Karawang,pikiranrakyatnusantara.com-Polemik serius mencuat di Kabupaten Karawang setelah beredarnya video yang diduga dirilis Humas Polres Karawang terkait penangkapan kasus obat keras tertentu (OKT) jenis Tramadol di wilayah Dawuan, Cikampek. Video tersebut viral di media sosial dan memicu persepsi publik soal keberadaan sosok yang disebut-sebut sebagai “wartawan bodong”.
Dalam narasi yang beredar, petugas menyebut adanya seseorang yang mengaku sebagai media namun tidak dapat menunjukkan kartu tanda anggota (KTA). Pernyataan internal itu bahkan menyebut individu tersebut “bodong”, yang kemudian memicu opini liar di tengah masyarakat.
Namun, pihak yang diduga dalam video tersebut membantah keras tudingan itu. Seorang wartawan berinisial AH dari media online Hiwaka mengaku dirinya berada di lokasi penangkapan dalam kapasitas menjalankan tugas jurnalistik, bukan mengikuti aparat tanpa tujuan jelas.
“Saya sedang di warung, lalu ada penangkapan. Karena itu bagian dari tugas jurnalistik, saya langsung melakukan peliputan dan merekam kejadian,” ujar AH.
Peristiwa bermula dari penangkapan seorang pria berinisial A alias Bule (28), warga Aceh Besar, oleh Satuan Reserse Narkoba Polres Karawang pada Selasa (14/04/2026) di kawasan Jalan Interchange Dawuan Kalihurip, Desa Cikampek Pusaka. Dalam operasi tersebut, polisi mengamankan 158 butir obat keras, terdiri dari 128 pil berlogo “MF” dan 30 butir Tramadol, serta uang tunai Rp1.600.000.
Namun polemik muncul pasca penangkapan. AH mengaku dihentikan petugas saat dalam perjalanan pulang menuju Rengasdengklok karena dicurigai mengikuti kendaraan polisi.
“Saya ditanya kenapa ngikutin. Saya jelaskan itu jalur pulang saya. Tapi tetap dicurigai,” ungkapnya.
Situasi memanas saat AH tiba di depan Mapolres Karawang. Ia mengklaim diminta berhenti dan dipaksa menunjukkan hasil liputannya.
“Saya disuruh berhenti, lalu diminta menunjukkan video.
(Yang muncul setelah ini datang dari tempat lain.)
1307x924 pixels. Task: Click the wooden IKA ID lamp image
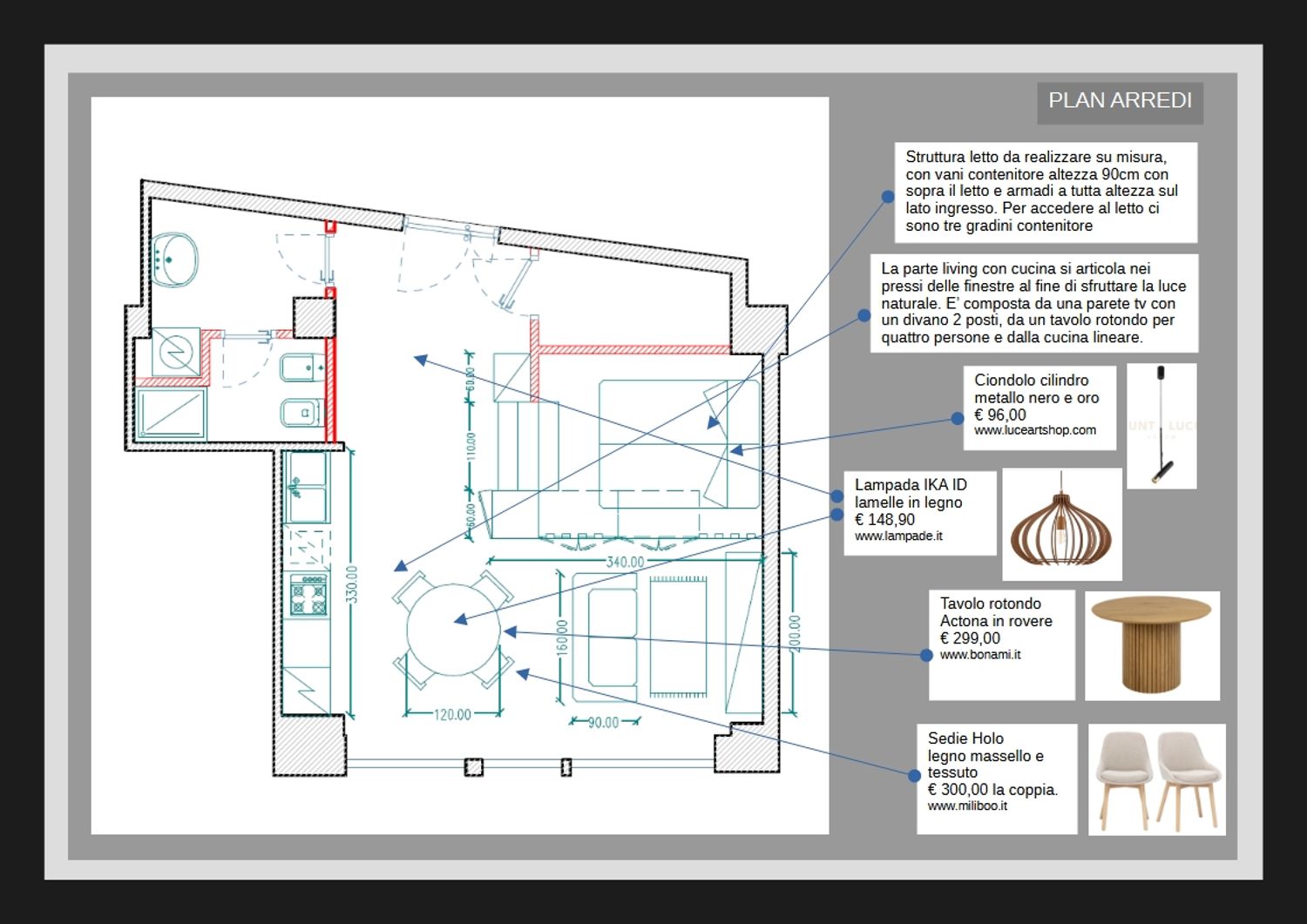[1061, 524]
Petugas bilang, ‘mana videonya, hapus semua’. Handphone saya diambil dan seluruh video liputan dihapus,” katanya.
Tak hanya itu, AH juga menilai penyebaran video oleh pihak kepolisian yang menggiring opini “wartawan bodong” telah mencoreng nama baik dan merusak kredibilitasnya sebagai jurnalis.
Kasus ini memunculkan dugaan benturan antara kewenangan aparat penegak hukum dan kebebasan pers. Di satu sisi, polisi memiliki otoritas dalam menjaga proses penyidikan. Namun di sisi lain, kerja jurnalistik dilindungi oleh Undang-Undang Nomor 40 Tahun 1999 tentang Pers.
Dalam Pasal 18 ayat (1) UU Pers disebutkan bahwa setiap pihak yang secara melawan hukum menghambat atau menghalangi kerja jurnalistik dapat dikenai sanksi pidana penjara hingga dua tahun atau denda maksimal Rp500 juta.
Selain itu, penyebaran konten yang berpotensi menggiring opini tanpa verifikasi dan klarifikasi berimbang juga membuka potensi persoalan hukum lain, termasuk dugaan pencemaran nama baik.
Hingga berita ini diterbitkan, belum ada keterangan resmi dari pihak Polres Karawang terkait dua isu utama, yakni dugaan penghapusan paksa materi jurnalistik serta penyebaran video yang memicu stigma terhadap wartawan. Upaya konfirmasi kepada Humas Polres Karawang melalui pesan WhatsApp juga belum mendapatkan tanggapan.
Peristiwa ini kini menjadi sorotan tajam publik. Bukan hanya soal satu kasus penangkapan, tetapi juga menyangkut batas kewenangan aparat, perlindungan profesi wartawan, serta etika dalam penyebaran informasi di ruang publik.